A) Xray of the femurs demonstrating bilateral lucent cortical lesions. B,C).Corresponding MRI images showing signal hyperintensity and marginal enhancement within the cortex. Multiplanar multisequence MRI images were obtained before and after intravenous injection of 10 ml of Magnevist contrast. B) T1 weighted image showing bilateral cortical lesions with isointense T1 weighting. C) STIR image, demonstrating increased STIR signal intensity in the lesions.

2. Discussion

This is the third patient with type 3 GD with the unique features of symmetrical bilateral cortical bone lesions [5]. Aside from the bone involvement, this patient shares other similarities with the previously reported cases including abnormal saccadic eye movements, gender, approximate age of disease onset and genotype. All three patients were free from the more common bony symptoms of GD that manifest as larger, progressively expanding lesions occupying corticomedullary regions of bone. Additionally, each patient was started on ERT at an early age and responded favorably, with reduced organomegaly and improved hematologic parameters including hematocrit, hemoglobin and platelet counts. ERT with recombinant glucocerebrosidase, first introduced in the early 1990s, is the standard of care for patients with types 1 and 3 GD and has remarkably altered the extent of visceral, hematologic and bony manifestations, especially in children [6], [7], [8].

A bone biopsy was not performed on this patient as her symptoms had resolved. Her future treatment plan includes conservative monitoring. The symmetric appearance, and similarity to the other two patients who did have pathologic confirmation of a GD-related process, aided in this decision. Regular radiographic and orthopedic monitoring for progression of the bone lesions will be performed.

Bone disease is common in patients with type 1 and 3 GD, but the pathophysiology is still not well understood. It is believed that one cause of GD-associated bone pathology in marrow tissue is glucocerebroside accumulation which alters marrow vascularity and may lead to bone infarction, necrosis and fractures [3]. Additionally, in GD, activation of macrophages may induce bone pathology by promoting inflammatory processes, arising from altered expression of cytokines and inflammatory mediators such as IL-1, IL-6 and tumor necrosis factor-alpha [9]. An overall decrease in T-lymphocyte levels has also been reported in patients with GD who have bone involvement [10]. Focal osteolytic lesions resembling those presented here have been associated with increased Cathepsin K by activated osteoclasts [3], [11]. More reliable, candidate biomarkers involved in the dynamic bone processes of osteo-immunology and remodeling are needed to better understand the GD-associated bone metabolism changes.

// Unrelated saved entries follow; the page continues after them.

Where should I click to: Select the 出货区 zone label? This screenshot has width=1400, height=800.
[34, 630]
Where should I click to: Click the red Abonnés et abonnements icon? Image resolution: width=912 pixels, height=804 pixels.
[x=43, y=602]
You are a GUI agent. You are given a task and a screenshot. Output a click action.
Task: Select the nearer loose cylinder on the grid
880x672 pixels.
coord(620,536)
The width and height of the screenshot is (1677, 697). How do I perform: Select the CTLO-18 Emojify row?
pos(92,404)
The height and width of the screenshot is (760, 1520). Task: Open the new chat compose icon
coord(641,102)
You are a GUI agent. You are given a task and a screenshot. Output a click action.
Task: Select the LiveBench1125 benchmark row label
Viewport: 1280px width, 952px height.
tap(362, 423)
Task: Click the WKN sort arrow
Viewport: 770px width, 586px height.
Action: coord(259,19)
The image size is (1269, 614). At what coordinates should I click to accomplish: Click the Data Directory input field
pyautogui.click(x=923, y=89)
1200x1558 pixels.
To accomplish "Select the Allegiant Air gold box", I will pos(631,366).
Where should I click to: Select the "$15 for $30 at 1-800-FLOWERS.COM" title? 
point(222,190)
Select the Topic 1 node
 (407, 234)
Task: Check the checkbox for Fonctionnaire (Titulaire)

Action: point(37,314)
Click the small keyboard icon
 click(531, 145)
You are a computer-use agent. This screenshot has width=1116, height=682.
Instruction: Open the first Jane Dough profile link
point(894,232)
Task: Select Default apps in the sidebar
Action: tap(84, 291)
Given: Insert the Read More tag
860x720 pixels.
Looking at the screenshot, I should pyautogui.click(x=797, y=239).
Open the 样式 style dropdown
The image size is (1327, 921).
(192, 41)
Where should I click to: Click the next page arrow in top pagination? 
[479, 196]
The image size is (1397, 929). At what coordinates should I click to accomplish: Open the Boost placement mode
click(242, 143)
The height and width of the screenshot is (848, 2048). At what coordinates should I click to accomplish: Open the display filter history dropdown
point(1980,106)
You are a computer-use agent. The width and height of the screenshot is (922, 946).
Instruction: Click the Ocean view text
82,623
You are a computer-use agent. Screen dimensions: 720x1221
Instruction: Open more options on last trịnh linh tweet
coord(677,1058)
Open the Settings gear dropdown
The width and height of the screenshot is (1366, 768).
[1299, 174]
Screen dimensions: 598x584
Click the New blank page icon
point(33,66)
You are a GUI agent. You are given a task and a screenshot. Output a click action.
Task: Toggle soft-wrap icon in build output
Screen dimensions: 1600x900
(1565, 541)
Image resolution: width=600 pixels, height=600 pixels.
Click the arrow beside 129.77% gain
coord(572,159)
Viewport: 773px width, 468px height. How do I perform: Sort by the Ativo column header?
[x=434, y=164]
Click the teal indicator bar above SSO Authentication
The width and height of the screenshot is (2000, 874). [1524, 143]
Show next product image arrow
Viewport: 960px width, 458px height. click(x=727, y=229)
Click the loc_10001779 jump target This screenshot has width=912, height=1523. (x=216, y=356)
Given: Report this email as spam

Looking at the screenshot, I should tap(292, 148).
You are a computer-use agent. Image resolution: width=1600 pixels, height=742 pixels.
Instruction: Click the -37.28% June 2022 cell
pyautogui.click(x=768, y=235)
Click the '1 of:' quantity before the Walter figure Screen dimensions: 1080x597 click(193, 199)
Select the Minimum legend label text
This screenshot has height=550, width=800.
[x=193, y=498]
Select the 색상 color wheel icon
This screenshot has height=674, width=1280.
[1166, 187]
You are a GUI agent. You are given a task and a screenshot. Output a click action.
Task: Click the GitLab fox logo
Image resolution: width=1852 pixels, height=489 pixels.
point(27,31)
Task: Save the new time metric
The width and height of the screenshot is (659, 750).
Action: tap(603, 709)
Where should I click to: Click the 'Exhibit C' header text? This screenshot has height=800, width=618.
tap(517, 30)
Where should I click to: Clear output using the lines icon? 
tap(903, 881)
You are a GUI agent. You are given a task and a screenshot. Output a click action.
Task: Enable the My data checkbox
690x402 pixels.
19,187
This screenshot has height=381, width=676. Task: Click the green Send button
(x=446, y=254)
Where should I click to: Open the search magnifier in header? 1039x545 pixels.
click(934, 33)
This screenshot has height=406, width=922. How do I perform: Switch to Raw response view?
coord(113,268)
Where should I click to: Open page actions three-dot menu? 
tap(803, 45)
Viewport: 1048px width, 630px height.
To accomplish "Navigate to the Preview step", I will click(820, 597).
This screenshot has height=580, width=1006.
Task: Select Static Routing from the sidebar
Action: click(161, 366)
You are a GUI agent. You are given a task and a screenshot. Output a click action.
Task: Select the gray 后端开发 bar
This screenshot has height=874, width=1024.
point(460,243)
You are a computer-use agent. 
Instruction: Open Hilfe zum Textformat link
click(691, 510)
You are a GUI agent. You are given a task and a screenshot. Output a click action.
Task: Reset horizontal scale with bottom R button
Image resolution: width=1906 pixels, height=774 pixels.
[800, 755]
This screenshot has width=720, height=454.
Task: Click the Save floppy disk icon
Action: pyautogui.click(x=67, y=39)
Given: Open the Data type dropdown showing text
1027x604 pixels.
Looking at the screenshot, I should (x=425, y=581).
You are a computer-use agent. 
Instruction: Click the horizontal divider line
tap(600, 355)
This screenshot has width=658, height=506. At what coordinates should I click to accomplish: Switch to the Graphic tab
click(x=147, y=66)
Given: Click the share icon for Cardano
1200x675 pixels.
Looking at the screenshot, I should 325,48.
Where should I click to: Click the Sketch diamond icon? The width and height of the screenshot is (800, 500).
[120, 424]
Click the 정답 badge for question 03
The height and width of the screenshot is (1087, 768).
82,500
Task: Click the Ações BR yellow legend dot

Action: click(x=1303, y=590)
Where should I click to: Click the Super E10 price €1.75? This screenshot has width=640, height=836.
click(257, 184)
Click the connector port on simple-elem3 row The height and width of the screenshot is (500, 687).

The bilateral symmetrical osteolytic lesions seen in these three cases are atypical findings in patients with type 3 GD. A unique feature shared by the three patients was early diagnosis and treatment with ERT, associated with a relatively benign clinical course. In previous generations, children with type 3 GD often did not survive to their second or third decade and thus, such findings may not had time to manifest and be recognized. Alternately, the findings might be related to the chronic, long-term treatment. Such cases not only serve to catalog the phenotypic diversity of GD-associated bone disease, but also expand our understanding of the evolving natural history of treated GD.